— BEGIN Exercise input —

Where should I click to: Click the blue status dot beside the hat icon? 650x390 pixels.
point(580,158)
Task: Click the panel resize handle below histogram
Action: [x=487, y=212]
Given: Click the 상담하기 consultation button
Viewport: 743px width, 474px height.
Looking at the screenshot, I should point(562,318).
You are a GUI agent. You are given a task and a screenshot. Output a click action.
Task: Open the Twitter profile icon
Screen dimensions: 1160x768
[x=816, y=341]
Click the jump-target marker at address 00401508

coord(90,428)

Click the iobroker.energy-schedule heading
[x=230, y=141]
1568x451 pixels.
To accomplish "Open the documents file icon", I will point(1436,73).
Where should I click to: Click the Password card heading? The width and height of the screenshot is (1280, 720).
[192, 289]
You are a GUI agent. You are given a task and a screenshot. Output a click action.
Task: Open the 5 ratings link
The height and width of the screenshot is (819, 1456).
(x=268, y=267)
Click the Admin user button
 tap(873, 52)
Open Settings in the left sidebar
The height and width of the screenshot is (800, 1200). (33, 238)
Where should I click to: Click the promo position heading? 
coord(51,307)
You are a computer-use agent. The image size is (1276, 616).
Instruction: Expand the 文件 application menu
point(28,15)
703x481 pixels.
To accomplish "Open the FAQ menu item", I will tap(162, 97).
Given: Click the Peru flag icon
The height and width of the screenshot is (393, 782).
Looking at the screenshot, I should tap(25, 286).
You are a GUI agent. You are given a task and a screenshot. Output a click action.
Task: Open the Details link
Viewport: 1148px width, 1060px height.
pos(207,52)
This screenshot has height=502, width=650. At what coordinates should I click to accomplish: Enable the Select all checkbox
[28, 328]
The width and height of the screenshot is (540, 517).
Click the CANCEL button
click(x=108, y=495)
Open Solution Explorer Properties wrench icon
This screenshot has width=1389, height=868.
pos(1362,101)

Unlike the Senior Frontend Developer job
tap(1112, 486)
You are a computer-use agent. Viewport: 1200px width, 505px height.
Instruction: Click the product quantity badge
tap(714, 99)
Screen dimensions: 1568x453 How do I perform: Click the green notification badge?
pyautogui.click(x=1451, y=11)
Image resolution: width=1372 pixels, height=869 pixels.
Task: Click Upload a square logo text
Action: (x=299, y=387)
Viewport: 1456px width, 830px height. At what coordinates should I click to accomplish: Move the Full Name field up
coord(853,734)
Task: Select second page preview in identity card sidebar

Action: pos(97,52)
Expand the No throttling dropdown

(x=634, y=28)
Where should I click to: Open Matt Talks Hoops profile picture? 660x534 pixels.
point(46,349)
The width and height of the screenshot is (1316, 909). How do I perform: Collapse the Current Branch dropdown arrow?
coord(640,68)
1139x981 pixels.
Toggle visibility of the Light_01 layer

— END Exercise input —

> Exercise aim
Format the data above as a JSON list of strings, with one string per line and no blank lines. Include only the lines from the one containing "The width and height of the screenshot is (1316, 909)." through the end of the data.

> Output for this exercise
[
  "The width and height of the screenshot is (1316, 909). How do I perform: Collapse the Current Branch dropdown arrow?",
  "coord(640,68)",
  "1139x981 pixels.",
  "Toggle visibility of the Light_01 layer"
]